It feels like a dream now! Life is nothing but an amalgamation of uncertainty, hopes, sorrows and, above all, naivety. With two slip discs at the beginning of the second trimester of my pregnancy and an immobile right hand, it was not an easy journey. Gulping blended food, my mom and husband helped me to take a bath followed by tying a high bun on my head so that my neck was not carrying too much weight, it was indeed a difficult time.
Towards the end of the 24th week, I was feeling light and when my hand started moving, I was joyous. Little did I realise that it was the beginning of yet another nightmare. Having delivered a child just at the start of 25 weeks, the foolish me thought the child would be stillborn. The doctors were talking about survival statistics, ventilators and financials. The headstrong person that I am, I was laughing inside… how will the child survive? Fast forward, the open eyes of the 800g being that I delivered put me in a state of emotion that I do not understand to date. Imagine a child who weighs less than a packet of a kilo of sugar and is on a ventilator! I could make out the ribcage and other organs from his flimsy body. They asked me to touch him. I was so scared that I couldn’t figure out a space on his body, amongst the numerous tubes, to keep my gigantic finger on. Yes! My hand seemed gigantic in front of that tiny body. I touched his forehead and ran out of the NICU.

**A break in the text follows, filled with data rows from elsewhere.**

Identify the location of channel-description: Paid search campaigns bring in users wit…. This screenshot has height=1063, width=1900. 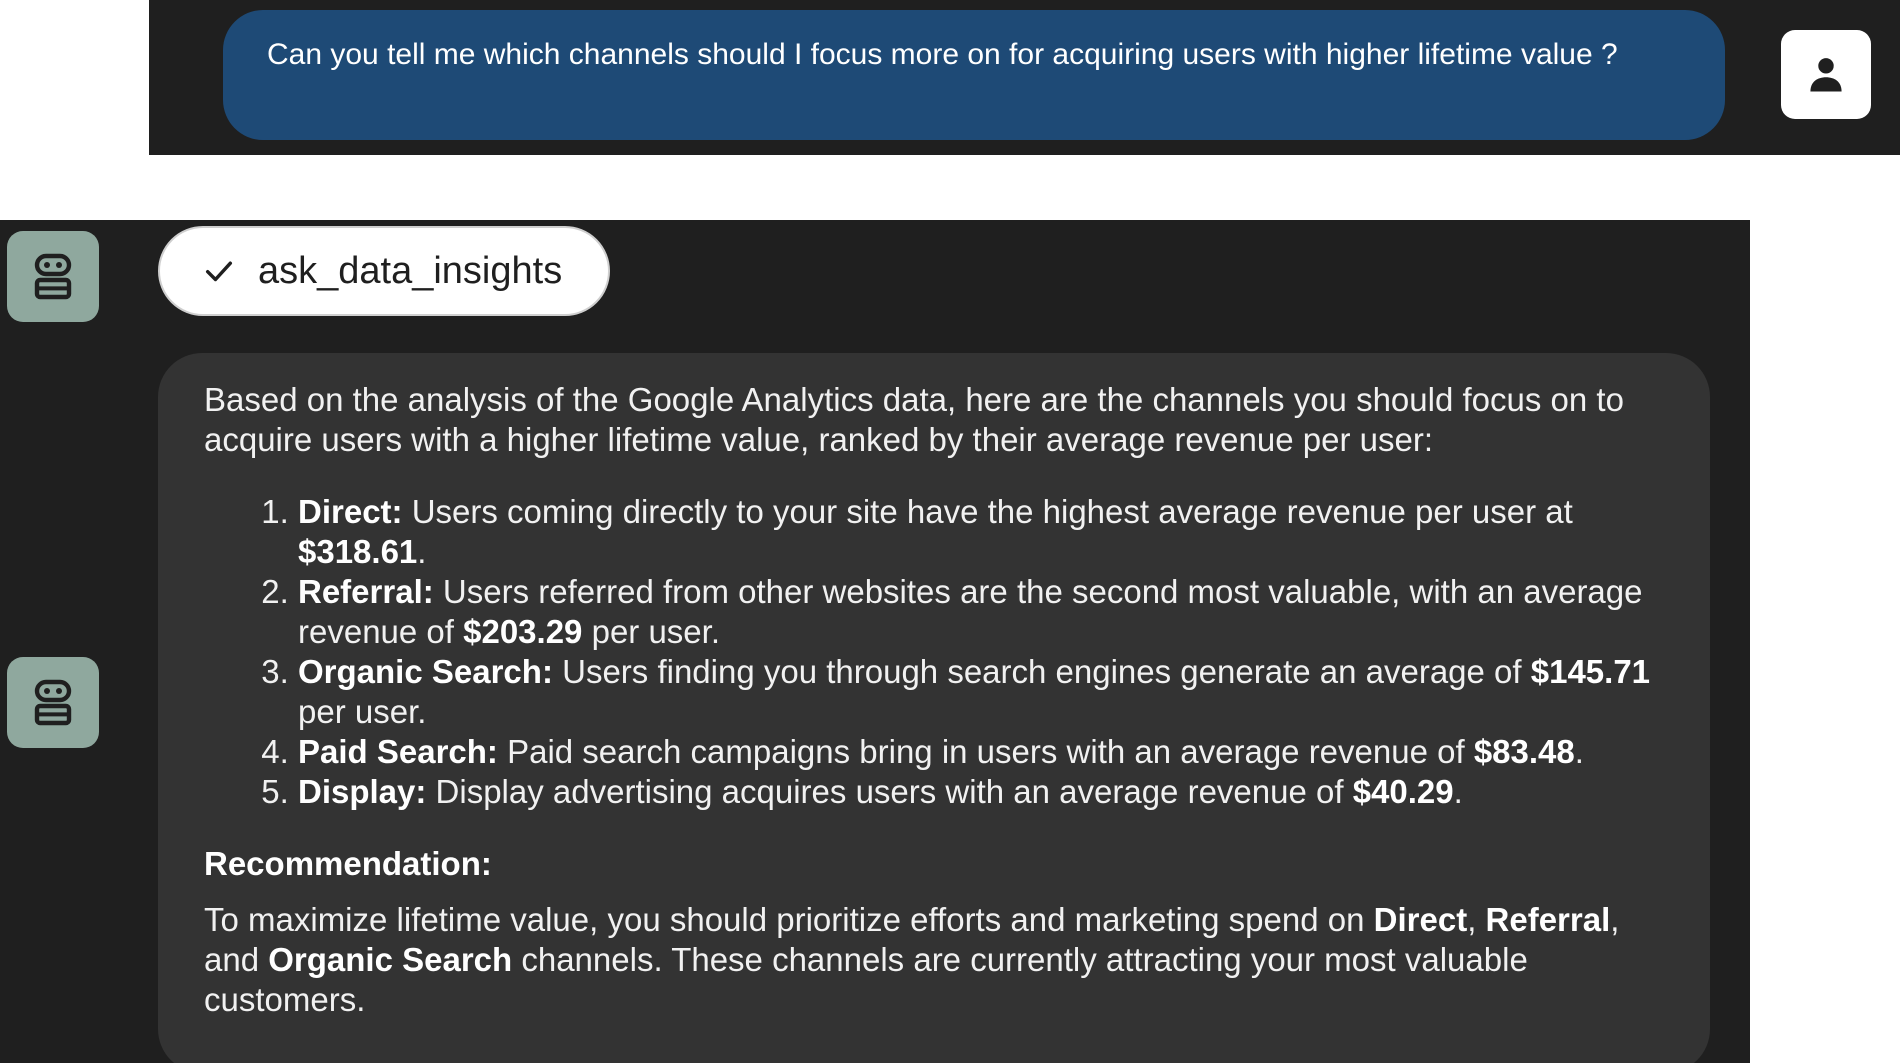
(986, 752).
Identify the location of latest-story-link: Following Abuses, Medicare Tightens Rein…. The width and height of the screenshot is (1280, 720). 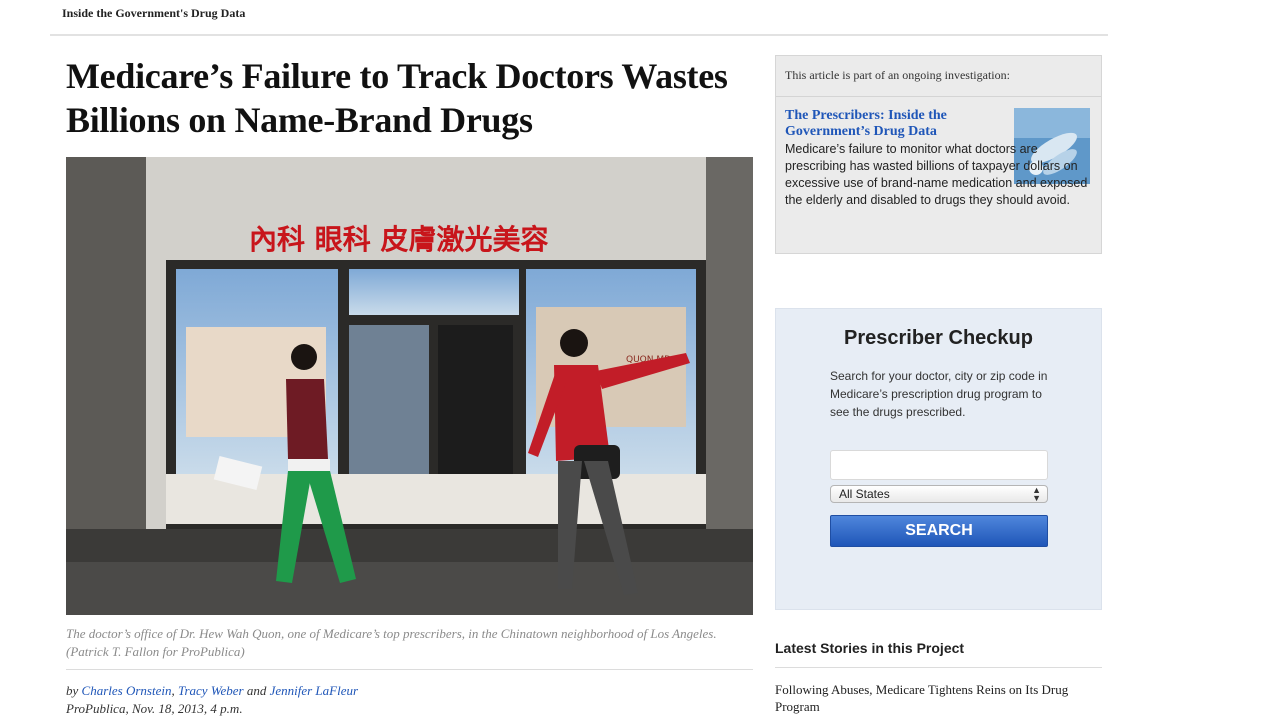
(938, 698).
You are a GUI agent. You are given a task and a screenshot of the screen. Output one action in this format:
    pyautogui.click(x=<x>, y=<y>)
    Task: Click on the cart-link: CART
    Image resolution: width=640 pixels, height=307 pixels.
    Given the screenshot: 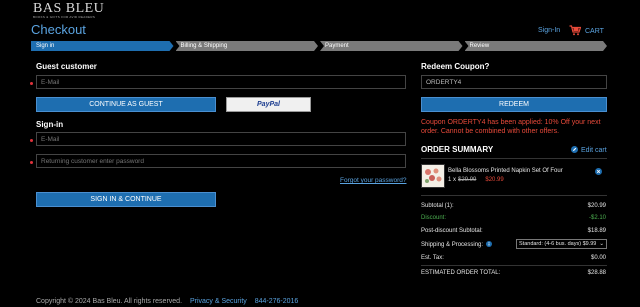 What is the action you would take?
    pyautogui.click(x=586, y=32)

The next day there was a strong earthquake and I was arguing with the nurse about how will they take him out, and how will they unplug him to evacuate. Anyway, fast forward to those days of the NICU when happiness was an increase of 5g in weight. He had lost weight after birth and went down to 720g. The day he was 735 g I was so elated. I love Math and these statistical improvements served as a respite for me on those tough days. He was released from NICU after 75 days to be admitted again for eye surgery followed by a hernia surgery within the next 1 month. It was an ordeal for us but I can’t imagine the pain that he felt. But then, the testing times seemed to have just started.
SPECTRUM! How I fell in love with this word when I heard it for the first time, in school perhaps in a Physics class!!! The idea of light and prisms enchanted me! How we perceive something which is just refracted light if we see it through the whole new world of prisms… I used this word in everything I wrote, be it essays, answers to questions or whenever and wherever I could put it in a sentence. The love for this word never ceased.
And one fine day, to my horror, I realised this word loved me back. It came into our lives forever. Our son was “on the spectrum”. For the first time, I dreaded this word. I didn’t want all the love. From denial to awareness to acceptance, I kept moving back and forth from one to another. I felt helpless and useless at the same time. I have been braving this for quite some time and there are days when I seem brave enough to take over the world and love “Spectrum” back and at times I am just “Why me”?
This is just an account of a mom who loves her son immensely but at the same time, I want to love myself too. Grieving whenever I feel like it and loving myself are the first steps that I believe will help my son. This is my journey of struggles with myself and the world’s way of perceiving children “on the spectrum”. After all, at the end each one of us needs to be reminded, he is just a child, just a person being perceived through the prism of pre-conceived world notions.
It took a lot of effort and strength on my part to come out and accept this. Hope one day the world and I understand #Autism and being #OnTheSpectrum better.
Also, life may not always be rosy but we have to strive to thrive. We must move ahead because giving up is never an option.
Here is something which I had written during one of the darker pangs of grief that I faced.
For all those who know and have read about my journey, it is a tough one indeed but many have it even tougher than this. Please also be rest assured that I am a happy person and content with what I have. I have a few dreams and hopes and I genuinely believe in them. Any special parent does not want your pity, they just look for empathy. Call us for birthday parties only if you want to and not because you pity us or as a token of your benevolence. It may sound harsh but trust me, it is harsher for the people who are on the receiving end of this “good deed”!
On a positive note, I am blessed to have family and friends who have stood by me in all the ups and downs of life. Life is never easy for anyone but we can choose to live our moments. And we, as a family and as a unit believe in this passionately and unapologetically. So, if you see a mom writing, reciting, working and letting her hair down while her children are in school and therapy sessions, believe in her and never ridicule her.
This is Sumita Shahi’s Story
Sumita is a a simple yet highly ambitious person who finds solace in work and family! Having a child on the spectrum has made her more grounded and empathetic. You can find her reading and writing on various topics. Poems are love for the clarity and the ambiguity that they bring at the same time.She loves a good book and a good cup of chai!